Author Topic: HCOL multi-family  (Read 1210 times)


  • 5 O'Clock Shadow
  • *
  • Posts: 24
HCOL multi-family
« on: May 15, 2017, 06:05:01 PM »
Everything in my area is going for rent to mortgage break even point ex: gross rent is 7k so price is 1.4M making the monthly 7k w/ 20% down.

They're still flying off the shelves! Am I missing something? Can that many people really be gambling and hoping appreciation continues while you eat any repairs, vacancies, etc?

Is there some kind of tax benefit I'm missing beyond depreciation that might make this worthwhile? Even if you 'house hack' and live there you could probably find a comparable place to rent for less!

What am I missing!?


  • Stubble
  • **
  • Posts: 120
  • Location: Minneapolis, MN
Re: HCOL multi-family
« Reply #1 on: May 15, 2017, 06:26:12 PM »
I own lots of rental property and started buying in 2008 and stopped a few years ago.  In my opinion, now is not the time to invest in rental real estate in the area I live so it's probably similar to where you live so you're not missing anything.  I'm sure there are some areas that make sense to purchase multi families but at this point I'm not ready to purchase outside my comfort zone! 

Another Reader

  • Walrus Stache
  • *******
  • Posts: 5218
Re: HCOL multi-family
« Reply #2 on: May 15, 2017, 06:36:55 PM »
Lots of overseas money that wants to move to a safe location and invests for the next generation.  The expectation is that rents and values will go up over time.  Also lots of local money with nowhere else to call home.  Take the tax deduction if available, the equity build up if the purchase is not cash, and hope for appreciation.

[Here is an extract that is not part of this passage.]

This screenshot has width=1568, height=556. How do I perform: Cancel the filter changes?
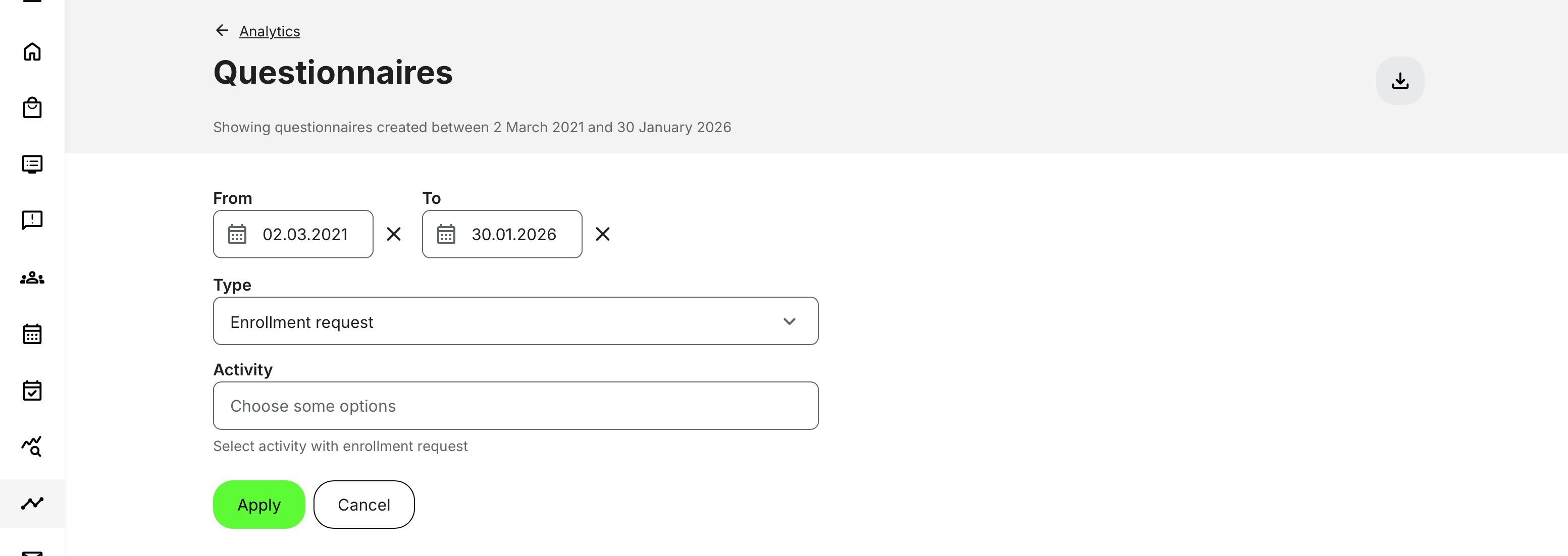pyautogui.click(x=363, y=505)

Or as I see it, too much cash out there with a short memory.


  • Magnum Stache
  • ******
  • Posts: 2716
Re: HCOL multi-family
« Reply #3 on: May 19, 2017, 03:24:38 PM »
There's no other explanation. These are leveraged bets on real estate appreciation. When a 20-25% down payment is all you have to lose, lots of people will gamble on the chance to multiply the value of that down payment over the years.

What happens when mortgage rates return to 5-7%?